**Task details**
Your answer must match the data word for word.

Records contained in a dataset:
══════════

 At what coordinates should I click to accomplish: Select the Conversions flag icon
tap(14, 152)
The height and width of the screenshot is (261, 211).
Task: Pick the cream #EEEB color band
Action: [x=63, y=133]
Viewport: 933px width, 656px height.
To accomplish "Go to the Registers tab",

══════════

**Written reply**
 At what coordinates should I click to accomplish: Select the Conversions flag icon
tap(14, 152)
The height and width of the screenshot is (261, 211).
Task: Pick the cream #EEEB color band
Action: [x=63, y=133]
Viewport: 933px width, 656px height.
To accomplish "Go to the Registers tab",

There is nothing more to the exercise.